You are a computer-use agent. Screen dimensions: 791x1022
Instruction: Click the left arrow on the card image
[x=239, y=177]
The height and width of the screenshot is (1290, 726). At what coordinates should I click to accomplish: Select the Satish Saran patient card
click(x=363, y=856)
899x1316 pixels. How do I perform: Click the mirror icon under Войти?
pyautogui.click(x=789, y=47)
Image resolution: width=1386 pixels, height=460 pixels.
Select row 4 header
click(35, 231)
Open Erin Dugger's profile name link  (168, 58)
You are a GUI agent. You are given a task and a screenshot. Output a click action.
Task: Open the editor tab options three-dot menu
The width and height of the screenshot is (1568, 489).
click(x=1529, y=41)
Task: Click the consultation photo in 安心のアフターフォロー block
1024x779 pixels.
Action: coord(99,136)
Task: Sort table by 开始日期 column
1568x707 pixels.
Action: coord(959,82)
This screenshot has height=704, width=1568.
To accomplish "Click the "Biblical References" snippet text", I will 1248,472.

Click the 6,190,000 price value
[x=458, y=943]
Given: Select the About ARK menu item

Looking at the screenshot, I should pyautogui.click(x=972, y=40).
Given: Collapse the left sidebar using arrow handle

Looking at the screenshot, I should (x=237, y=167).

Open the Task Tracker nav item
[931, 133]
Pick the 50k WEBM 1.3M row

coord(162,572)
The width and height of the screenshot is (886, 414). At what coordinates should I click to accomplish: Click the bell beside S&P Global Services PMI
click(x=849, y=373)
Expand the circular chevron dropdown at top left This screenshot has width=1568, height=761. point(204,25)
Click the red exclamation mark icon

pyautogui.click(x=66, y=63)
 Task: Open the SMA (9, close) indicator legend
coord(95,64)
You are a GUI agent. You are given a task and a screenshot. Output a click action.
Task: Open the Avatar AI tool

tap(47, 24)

REQUEST: Reproduce all of the entries above, line for line and unchanged.

REPLY:
You are a computer-use agent. Screen dimensions: 791x1022
Instruction: Click the left arrow on the card image
[x=239, y=177]
The height and width of the screenshot is (1290, 726). At what coordinates should I click to accomplish: Select the Satish Saran patient card
click(x=363, y=856)
899x1316 pixels. How do I perform: Click the mirror icon under Войти?
pyautogui.click(x=789, y=47)
Image resolution: width=1386 pixels, height=460 pixels.
Select row 4 header
click(35, 231)
Open Erin Dugger's profile name link  (168, 58)
You are a GUI agent. You are given a task and a screenshot. Output a click action.
Task: Open the editor tab options three-dot menu
The width and height of the screenshot is (1568, 489).
click(x=1529, y=41)
Task: Click the consultation photo in 安心のアフターフォロー block
1024x779 pixels.
Action: coord(99,136)
Task: Sort table by 开始日期 column
1568x707 pixels.
Action: coord(959,82)
This screenshot has height=704, width=1568.
To accomplish "Click the "Biblical References" snippet text", I will 1248,472.

Click the 6,190,000 price value
[x=458, y=943]
Given: Select the About ARK menu item

Looking at the screenshot, I should pyautogui.click(x=972, y=40).
Given: Collapse the left sidebar using arrow handle

Looking at the screenshot, I should (x=237, y=167).

Open the Task Tracker nav item
[931, 133]
Pick the 50k WEBM 1.3M row

coord(162,572)
The width and height of the screenshot is (886, 414). At what coordinates should I click to accomplish: Click the bell beside S&P Global Services PMI
click(x=849, y=373)
Expand the circular chevron dropdown at top left This screenshot has width=1568, height=761. point(204,25)
Click the red exclamation mark icon

pyautogui.click(x=66, y=63)
 Task: Open the SMA (9, close) indicator legend
coord(95,64)
You are a GUI agent. You are given a task and a screenshot. Output a click action.
Task: Open the Avatar AI tool

tap(47, 24)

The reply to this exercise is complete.